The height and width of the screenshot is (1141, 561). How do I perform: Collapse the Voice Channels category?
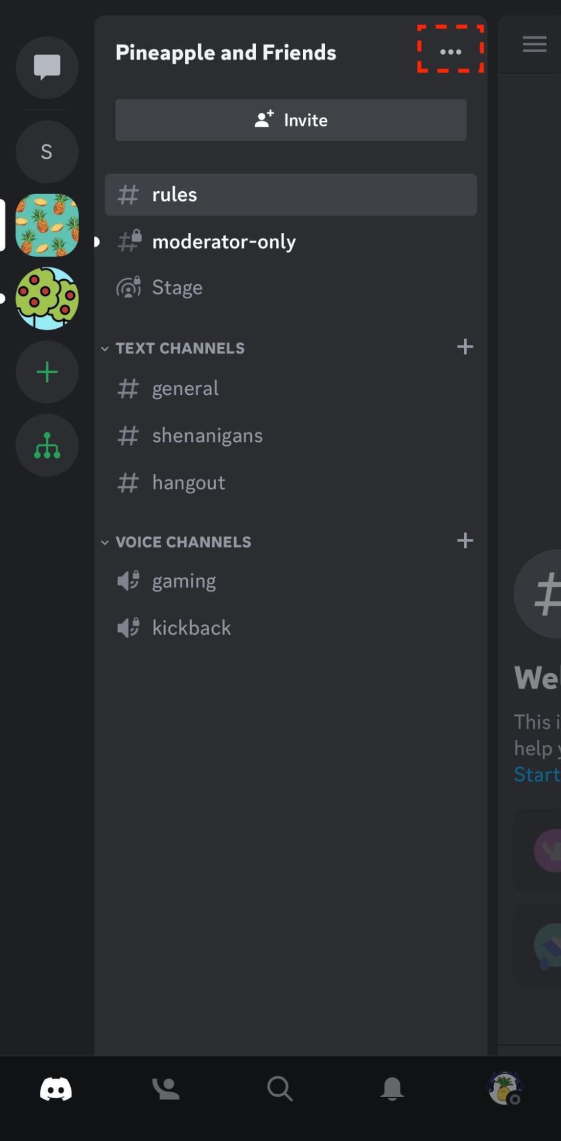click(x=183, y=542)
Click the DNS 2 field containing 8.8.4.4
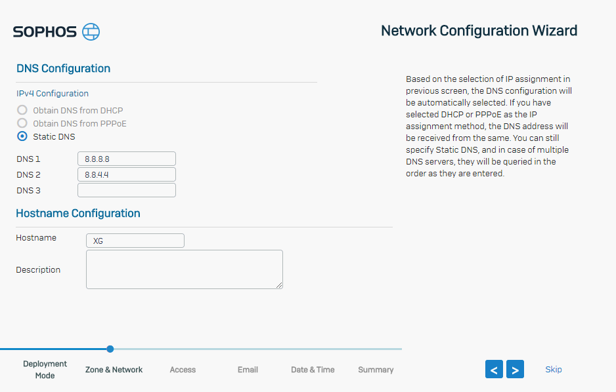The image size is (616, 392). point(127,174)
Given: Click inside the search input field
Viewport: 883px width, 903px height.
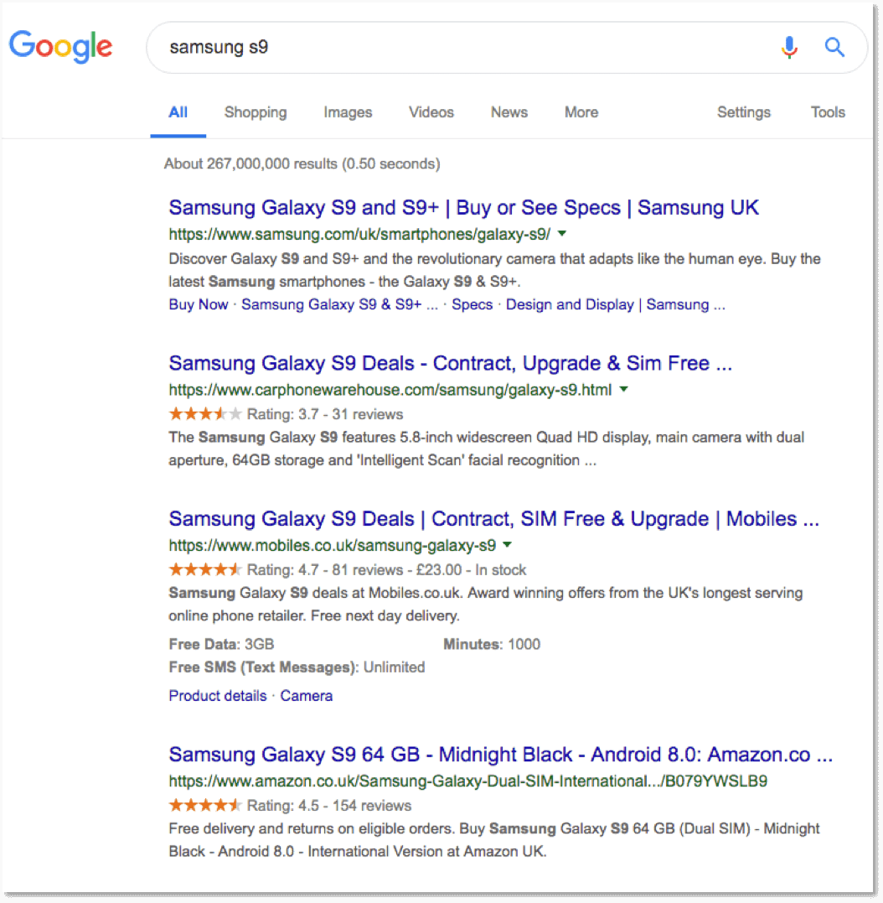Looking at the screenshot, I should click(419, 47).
***
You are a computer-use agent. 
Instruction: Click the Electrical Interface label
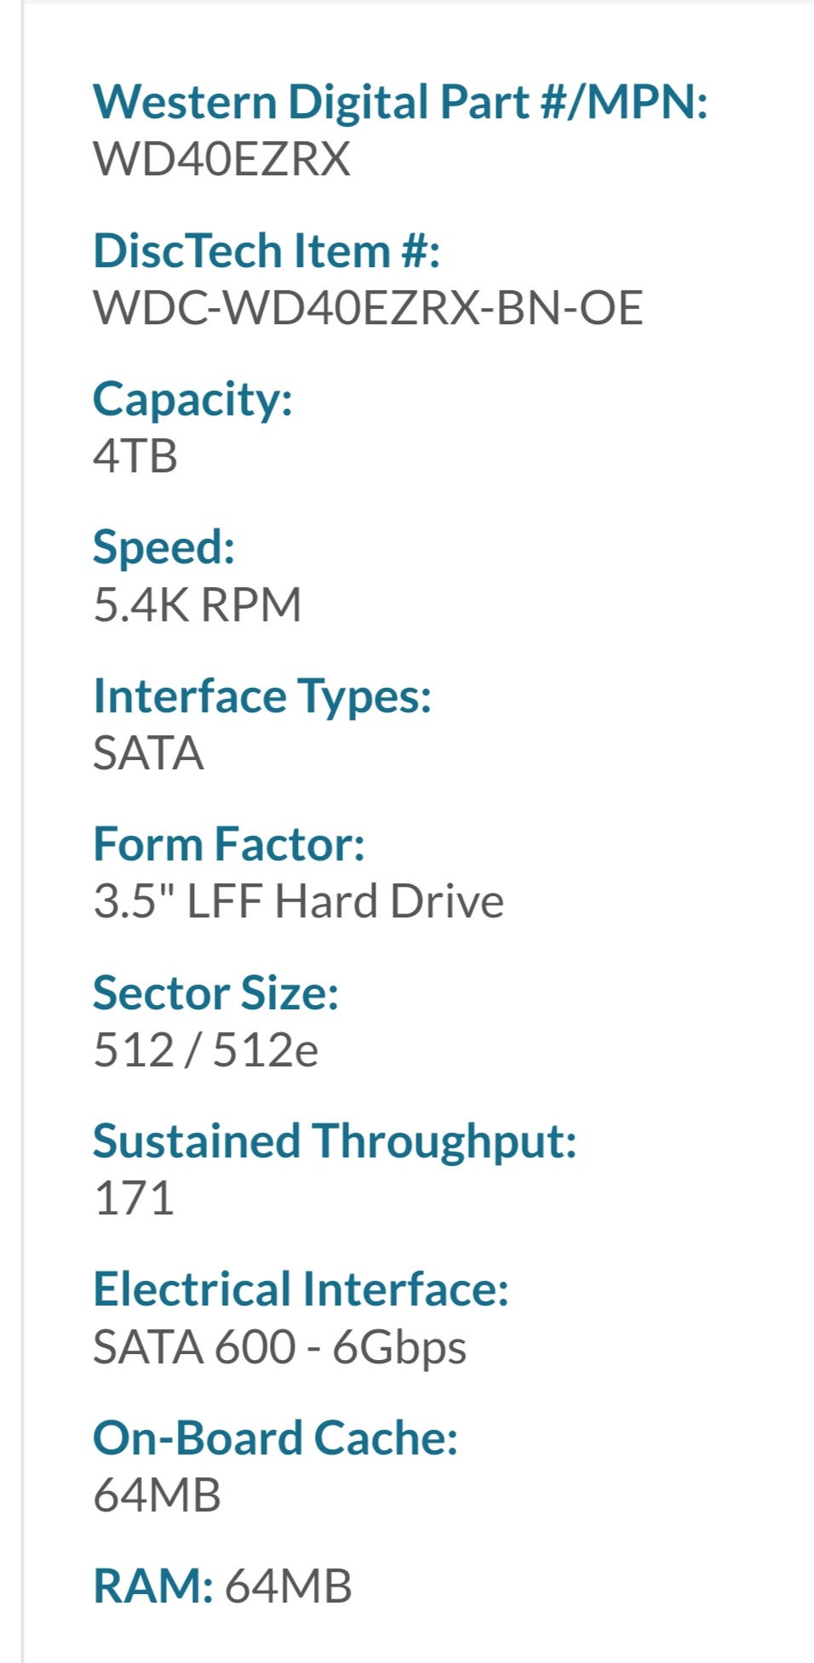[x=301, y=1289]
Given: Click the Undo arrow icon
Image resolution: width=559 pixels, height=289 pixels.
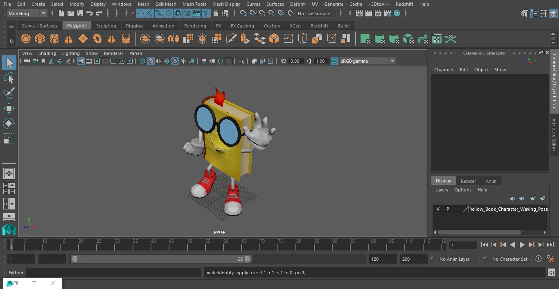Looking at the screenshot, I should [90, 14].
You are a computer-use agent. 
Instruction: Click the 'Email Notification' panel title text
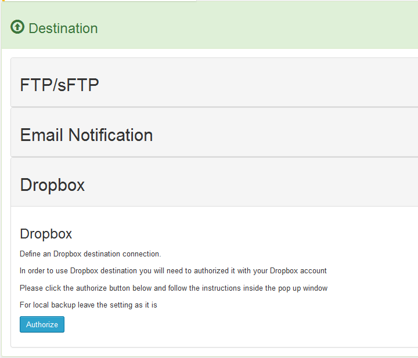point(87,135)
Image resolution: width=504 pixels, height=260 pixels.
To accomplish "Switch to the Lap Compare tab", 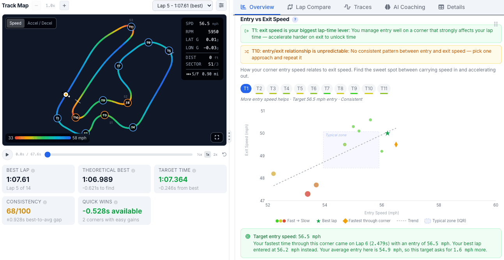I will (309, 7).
***
Give the number of lines in the entries above that contain the string "Given", and nothing more.

2